# myChEMBL drug ADME data

### myChEMBL team, ChEMBL group, EMBL-EBI.

A demo notebook illustrating one way of extracting _in vivo_ ADME data from myChEMBL for marketed drugs (as defined by the FDA Orange Book).

In [1]:
%matplotlib inline
%pylab inline

from __future__  import print_function, division

import warnings

import psycopg2
import pandas as pd
pd.set_option('display.max_colwidth', 1000)
from IPython.display import HTML, Javascript

Populating the interactive namespace from numpy and matplotlib


### Configuration

In [2]:
# Get the base URL of the VM:
display(Javascript('IPython.notebook.kernel.execute("current_url = " + "\'"+document.URL+"\'");'))

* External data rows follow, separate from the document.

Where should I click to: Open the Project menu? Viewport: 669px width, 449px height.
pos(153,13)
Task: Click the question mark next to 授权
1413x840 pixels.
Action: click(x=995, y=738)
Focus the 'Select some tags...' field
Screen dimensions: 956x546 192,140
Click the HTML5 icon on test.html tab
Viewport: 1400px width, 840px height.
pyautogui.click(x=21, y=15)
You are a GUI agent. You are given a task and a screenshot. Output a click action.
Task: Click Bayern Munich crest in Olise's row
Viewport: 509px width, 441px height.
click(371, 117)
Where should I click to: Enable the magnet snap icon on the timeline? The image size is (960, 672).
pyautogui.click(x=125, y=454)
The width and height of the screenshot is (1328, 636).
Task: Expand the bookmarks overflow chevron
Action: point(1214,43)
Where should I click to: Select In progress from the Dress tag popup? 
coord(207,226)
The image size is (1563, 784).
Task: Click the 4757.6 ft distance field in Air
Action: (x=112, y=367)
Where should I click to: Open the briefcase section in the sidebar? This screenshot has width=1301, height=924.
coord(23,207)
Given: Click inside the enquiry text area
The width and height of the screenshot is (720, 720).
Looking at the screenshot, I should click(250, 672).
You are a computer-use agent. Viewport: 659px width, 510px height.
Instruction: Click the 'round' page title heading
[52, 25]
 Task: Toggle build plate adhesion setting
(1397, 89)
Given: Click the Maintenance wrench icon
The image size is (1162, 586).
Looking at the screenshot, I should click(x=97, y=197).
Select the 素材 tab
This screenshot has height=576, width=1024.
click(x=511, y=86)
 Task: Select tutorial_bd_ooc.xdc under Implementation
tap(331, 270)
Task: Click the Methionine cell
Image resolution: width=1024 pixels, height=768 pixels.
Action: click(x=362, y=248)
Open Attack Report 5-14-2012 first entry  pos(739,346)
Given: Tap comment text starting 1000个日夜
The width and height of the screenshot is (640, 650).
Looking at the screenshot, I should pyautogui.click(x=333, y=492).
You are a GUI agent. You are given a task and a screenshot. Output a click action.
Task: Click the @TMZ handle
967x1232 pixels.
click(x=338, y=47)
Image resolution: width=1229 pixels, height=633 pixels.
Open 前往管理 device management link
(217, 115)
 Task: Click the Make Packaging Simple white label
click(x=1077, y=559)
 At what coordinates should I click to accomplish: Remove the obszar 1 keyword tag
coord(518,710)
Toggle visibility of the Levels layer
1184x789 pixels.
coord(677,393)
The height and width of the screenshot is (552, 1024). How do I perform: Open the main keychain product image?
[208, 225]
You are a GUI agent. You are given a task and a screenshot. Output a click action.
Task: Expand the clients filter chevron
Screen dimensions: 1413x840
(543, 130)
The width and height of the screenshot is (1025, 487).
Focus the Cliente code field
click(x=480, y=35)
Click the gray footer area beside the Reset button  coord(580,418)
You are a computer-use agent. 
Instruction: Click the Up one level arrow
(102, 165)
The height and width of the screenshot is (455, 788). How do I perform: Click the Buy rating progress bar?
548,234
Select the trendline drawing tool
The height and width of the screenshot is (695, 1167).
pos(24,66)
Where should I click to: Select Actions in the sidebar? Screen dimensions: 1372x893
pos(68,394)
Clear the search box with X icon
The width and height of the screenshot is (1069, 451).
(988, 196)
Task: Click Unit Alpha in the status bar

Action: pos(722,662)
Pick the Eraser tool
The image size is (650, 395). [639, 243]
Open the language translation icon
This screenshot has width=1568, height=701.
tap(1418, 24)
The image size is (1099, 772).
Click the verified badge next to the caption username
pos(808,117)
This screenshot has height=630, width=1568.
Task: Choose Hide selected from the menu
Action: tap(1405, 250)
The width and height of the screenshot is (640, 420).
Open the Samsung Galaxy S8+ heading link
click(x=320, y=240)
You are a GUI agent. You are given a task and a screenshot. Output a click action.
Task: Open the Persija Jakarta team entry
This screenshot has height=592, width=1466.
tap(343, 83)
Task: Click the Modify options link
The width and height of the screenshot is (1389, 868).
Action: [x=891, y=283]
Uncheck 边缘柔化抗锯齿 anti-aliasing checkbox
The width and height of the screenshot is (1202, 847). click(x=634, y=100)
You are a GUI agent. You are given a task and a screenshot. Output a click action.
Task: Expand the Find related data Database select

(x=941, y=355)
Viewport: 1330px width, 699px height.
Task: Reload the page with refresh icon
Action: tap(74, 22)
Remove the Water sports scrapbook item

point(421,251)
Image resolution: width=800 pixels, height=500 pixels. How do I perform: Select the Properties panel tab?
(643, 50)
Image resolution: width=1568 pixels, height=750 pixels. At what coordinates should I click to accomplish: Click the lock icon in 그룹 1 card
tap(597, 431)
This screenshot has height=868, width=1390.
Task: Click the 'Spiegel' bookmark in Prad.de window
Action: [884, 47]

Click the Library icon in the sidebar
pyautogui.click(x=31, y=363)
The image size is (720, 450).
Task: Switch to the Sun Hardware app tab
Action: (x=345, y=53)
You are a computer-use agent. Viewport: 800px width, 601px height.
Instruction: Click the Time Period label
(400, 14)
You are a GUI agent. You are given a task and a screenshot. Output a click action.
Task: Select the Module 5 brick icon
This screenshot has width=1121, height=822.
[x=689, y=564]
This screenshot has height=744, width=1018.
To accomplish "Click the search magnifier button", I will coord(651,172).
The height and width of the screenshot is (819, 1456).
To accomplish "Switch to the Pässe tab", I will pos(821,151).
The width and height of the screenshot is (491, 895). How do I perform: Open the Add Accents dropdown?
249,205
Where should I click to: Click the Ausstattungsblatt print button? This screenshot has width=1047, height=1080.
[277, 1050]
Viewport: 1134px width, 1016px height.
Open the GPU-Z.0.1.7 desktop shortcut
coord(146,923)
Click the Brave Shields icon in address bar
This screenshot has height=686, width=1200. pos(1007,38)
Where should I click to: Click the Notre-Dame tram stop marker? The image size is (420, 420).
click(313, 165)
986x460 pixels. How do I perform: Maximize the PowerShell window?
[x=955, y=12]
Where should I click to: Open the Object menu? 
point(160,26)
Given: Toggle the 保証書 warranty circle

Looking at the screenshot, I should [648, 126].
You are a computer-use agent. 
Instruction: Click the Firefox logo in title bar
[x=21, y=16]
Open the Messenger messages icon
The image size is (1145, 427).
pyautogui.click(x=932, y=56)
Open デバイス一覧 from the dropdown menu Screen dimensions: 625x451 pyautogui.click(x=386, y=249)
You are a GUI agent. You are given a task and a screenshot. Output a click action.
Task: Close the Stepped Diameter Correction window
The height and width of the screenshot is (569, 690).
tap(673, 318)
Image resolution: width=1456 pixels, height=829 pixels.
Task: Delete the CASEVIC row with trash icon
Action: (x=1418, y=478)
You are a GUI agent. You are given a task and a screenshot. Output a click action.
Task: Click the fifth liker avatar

# Base URL for report cards...
# NB This currently uses the main (external) ChEMBL instance, as myChEMBL doesn't yet offer report cards

report_url = 'https://www.ebi.ac.uk/chembl'


<IPython.core.display.Javascript object>

In [3]:
cur_base_url = current_url.split('http://')[1].split('/')[0]
base_url = 'localhost:8000' if (cur_base_url == 'localhost:9612' or cur_base_url == '127.0.0.1:9612') else current_url.split('http://')[1].split(':')[0] + ':8000'
img_url = 'http://' + base_url + '/chemblws' 

In [4]:
img_url

'http://tannin.windows.ebi.ac.uk:8000/chemblws'

In [5]:
# PostgreSQL connection details...

username, password, hostname, database = 'mychembl', 'read', 'localhost', 'chembl_21'

In [6]:
# Connect to PostgreSQL...

conn = psycopg2.connect(host=hostname, database=database, user=username, password=password)

cursor = conn.cursor()

## Load Marketed Drugs

Here, we query myChEMBL for a list of marketed drugs, and for any alternative salt/solvate forms of those drugs. This is done by obtaining the parent form (_i.e._ the bioactive component) for each drug, and requesting all versions (_i.e._ salt/solvate forms) containing that parent.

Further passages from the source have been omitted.